Ginge natürlich bei entsprechender Einstellung auch umgekehrt was aber wenig Sinn machen dürfte.


----------



## mogg (26. September 2018)

Hi StephanHo,
Dir auch Danke für die schnelle Antwort. Das Problem ist aber leider nicht die Gabel, die lässt sich im Lockout Modus perfekt blockieren, sondern der Dämpfer im Rahmen. Dort bewegt sich das "blaue Rädchen" auch wenn ich den Twinloc Hebel betätige, jedoch scheint der Dämpfer nicht richtig zu blockieren.

Ich würde mir wünschen wenn ich das erst mal so eingestellt bekäme, ohne gleich Teile einschicken zu müssen. 
Könnte hier der gleiche Vorgang Abhilfe schaffen?


> 1. Du solltest eine Einstellschraube am Twinloc haben.....nachstellen


 Eine "Schraube" habe ich hier nicht gesehen, meinst damit das Rädchen um die Vorspannung am Seilzug zu verändern?
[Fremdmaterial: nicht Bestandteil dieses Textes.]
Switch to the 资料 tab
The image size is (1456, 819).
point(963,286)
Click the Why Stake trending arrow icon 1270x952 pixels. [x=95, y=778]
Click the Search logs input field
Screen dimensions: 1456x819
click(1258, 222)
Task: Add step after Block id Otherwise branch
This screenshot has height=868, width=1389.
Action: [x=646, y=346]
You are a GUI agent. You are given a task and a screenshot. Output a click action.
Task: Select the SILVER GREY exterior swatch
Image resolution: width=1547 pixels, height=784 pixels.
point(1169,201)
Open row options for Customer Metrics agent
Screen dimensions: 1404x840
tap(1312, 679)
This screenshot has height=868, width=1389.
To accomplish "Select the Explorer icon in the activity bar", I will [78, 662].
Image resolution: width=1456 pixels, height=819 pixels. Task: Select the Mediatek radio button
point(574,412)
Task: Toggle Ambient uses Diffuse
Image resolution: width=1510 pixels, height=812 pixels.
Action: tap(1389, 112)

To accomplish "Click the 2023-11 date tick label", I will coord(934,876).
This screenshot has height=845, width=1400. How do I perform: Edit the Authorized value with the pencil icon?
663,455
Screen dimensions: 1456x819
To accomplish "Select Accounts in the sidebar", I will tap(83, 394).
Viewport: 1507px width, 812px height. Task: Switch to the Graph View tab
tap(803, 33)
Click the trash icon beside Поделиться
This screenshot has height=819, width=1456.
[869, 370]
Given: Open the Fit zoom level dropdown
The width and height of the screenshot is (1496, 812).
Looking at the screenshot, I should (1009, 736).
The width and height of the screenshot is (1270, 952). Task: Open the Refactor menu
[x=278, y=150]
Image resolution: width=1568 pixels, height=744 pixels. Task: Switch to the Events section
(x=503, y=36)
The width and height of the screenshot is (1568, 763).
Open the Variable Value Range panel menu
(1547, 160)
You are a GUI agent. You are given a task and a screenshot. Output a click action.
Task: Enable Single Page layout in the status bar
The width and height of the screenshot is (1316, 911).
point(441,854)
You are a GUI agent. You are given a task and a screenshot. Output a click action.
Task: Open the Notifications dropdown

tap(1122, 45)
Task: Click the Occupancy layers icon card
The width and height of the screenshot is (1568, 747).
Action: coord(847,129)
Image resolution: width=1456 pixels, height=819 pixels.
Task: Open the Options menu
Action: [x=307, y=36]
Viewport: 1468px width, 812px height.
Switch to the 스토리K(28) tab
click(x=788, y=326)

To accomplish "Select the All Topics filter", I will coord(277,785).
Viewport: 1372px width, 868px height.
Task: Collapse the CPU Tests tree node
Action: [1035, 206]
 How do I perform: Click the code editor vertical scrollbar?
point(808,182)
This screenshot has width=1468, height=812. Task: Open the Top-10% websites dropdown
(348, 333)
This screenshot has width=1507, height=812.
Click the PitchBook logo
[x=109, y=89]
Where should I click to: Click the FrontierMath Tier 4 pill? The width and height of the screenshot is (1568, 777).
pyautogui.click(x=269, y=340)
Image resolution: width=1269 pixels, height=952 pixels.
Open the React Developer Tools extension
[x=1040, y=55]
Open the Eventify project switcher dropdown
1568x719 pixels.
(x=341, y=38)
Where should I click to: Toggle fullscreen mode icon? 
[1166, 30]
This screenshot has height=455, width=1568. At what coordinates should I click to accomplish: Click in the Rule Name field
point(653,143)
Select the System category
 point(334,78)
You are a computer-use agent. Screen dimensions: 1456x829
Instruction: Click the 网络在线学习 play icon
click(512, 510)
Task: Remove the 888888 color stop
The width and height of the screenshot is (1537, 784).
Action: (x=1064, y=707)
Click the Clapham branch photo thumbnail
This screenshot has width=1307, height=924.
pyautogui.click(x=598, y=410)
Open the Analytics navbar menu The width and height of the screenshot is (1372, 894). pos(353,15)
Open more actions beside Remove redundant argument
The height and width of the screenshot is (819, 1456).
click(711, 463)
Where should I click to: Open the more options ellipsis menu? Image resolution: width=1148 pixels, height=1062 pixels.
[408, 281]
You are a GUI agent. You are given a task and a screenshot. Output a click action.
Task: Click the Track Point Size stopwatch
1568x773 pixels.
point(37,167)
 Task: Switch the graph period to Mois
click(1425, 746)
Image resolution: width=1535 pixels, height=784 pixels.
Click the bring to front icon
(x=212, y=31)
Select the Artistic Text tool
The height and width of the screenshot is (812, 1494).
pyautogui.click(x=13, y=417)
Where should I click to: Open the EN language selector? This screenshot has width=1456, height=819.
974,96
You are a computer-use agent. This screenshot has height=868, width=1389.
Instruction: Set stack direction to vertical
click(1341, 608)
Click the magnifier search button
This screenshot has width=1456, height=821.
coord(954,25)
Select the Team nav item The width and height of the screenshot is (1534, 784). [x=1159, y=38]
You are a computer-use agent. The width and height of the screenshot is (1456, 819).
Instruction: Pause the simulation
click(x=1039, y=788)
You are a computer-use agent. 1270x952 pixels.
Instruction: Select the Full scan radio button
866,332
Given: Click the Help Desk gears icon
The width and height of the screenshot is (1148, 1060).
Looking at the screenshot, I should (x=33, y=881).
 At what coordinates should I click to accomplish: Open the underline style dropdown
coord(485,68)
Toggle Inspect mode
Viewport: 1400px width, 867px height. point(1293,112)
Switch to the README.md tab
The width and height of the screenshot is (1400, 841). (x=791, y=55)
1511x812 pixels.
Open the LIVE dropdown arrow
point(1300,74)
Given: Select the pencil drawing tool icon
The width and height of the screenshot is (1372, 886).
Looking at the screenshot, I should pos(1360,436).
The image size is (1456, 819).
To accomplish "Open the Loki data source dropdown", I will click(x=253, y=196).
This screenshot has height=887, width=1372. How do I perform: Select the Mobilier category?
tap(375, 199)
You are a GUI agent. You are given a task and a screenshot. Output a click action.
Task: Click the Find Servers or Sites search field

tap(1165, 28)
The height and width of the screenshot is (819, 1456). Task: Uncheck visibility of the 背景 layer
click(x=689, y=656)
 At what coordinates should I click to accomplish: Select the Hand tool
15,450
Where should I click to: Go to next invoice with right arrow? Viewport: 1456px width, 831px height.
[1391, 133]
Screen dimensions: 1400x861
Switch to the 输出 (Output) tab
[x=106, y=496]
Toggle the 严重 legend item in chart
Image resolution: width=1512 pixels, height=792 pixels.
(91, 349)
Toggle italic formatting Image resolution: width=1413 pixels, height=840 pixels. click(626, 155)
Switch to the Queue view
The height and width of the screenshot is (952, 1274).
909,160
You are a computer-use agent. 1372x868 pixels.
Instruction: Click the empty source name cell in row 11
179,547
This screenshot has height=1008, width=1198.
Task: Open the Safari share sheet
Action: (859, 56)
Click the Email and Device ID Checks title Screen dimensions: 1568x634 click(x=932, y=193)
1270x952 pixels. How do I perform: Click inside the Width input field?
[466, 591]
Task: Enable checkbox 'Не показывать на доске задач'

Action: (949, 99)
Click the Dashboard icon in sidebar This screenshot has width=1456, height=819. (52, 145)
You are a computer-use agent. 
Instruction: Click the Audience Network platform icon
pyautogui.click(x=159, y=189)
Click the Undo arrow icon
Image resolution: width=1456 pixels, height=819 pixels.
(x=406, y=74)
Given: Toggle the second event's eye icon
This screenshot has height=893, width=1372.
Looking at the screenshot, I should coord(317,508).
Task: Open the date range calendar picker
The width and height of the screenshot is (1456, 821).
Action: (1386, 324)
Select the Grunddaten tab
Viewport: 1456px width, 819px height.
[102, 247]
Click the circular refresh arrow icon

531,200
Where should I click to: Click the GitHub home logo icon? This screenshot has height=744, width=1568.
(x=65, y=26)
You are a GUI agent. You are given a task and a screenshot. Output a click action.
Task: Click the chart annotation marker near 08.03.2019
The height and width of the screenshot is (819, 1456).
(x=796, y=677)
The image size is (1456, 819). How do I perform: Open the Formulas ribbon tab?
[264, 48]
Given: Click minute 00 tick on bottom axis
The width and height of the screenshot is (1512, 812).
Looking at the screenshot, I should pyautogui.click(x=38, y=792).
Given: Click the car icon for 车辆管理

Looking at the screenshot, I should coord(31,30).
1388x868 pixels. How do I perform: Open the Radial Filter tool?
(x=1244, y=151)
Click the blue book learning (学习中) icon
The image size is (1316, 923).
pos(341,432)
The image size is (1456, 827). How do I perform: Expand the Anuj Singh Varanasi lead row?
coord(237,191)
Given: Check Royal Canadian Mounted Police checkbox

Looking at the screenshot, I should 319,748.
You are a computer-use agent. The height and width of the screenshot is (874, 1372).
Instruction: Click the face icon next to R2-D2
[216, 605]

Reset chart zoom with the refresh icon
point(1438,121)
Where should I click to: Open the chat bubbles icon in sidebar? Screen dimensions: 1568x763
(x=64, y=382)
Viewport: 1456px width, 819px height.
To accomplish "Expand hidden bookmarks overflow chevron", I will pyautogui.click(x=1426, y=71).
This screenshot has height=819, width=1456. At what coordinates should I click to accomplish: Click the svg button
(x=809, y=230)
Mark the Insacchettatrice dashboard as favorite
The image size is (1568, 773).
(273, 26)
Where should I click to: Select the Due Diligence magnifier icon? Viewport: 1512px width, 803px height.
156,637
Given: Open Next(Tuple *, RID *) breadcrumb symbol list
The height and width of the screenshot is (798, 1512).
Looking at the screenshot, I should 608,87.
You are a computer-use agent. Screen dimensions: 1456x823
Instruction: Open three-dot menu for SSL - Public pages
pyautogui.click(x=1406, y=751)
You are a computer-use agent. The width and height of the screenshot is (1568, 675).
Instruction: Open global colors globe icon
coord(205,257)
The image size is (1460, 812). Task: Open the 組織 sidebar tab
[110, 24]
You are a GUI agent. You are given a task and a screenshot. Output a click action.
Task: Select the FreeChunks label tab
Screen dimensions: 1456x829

> 2. Seilzug an der Gabel nachspannen....Madenschraube......


 Das dürfte hier auch eine Möglichkeit sein, oder?


----------



## StephanHo (26. September 2018)

mogg schrieb:


> Das Problem ist aber leider nicht die Gabel, die lässt sich im Lockout Modus perfekt blockieren, sondern der Dämpfer im Rahmen. Dort bewegt sich das "blaue Rädchen" auch wenn ich den Twinloc Hebel betätige, jedoch scheint der Dämpfer nicht richtig zu blockieren.


Oooops sorry hatte ich überlesen.
Am Dämpfer ist es im Prinzip dasselbe als an der Gabel.
Am Twinloc Hebel solltest Du für beide Seile eine Einstellschraube haben.
Das Rädchen ist die Kontermutter für die erwähnte Schraube- jedenfalls glaube ich das Du das meinst.
Du kannst ja einfach testen ob es am Dämpfer oder der Einstellung liegt. Seil abklemmen und Scheibe von Hand drehen...... 
Blockiert oder nicht?
Blockiert nicht..... Scheibe entfernen und innen die Feder ansehen .......
Hier auch kein Fehler... Dämpfer defekt?
Wobei ich Dir raten würde zuerst mal einen Scott Händler aufzusuchen.


----------



## mogg (26. September 2018)

Oooookaaay...Problem dank Eure Tipps gelöst. 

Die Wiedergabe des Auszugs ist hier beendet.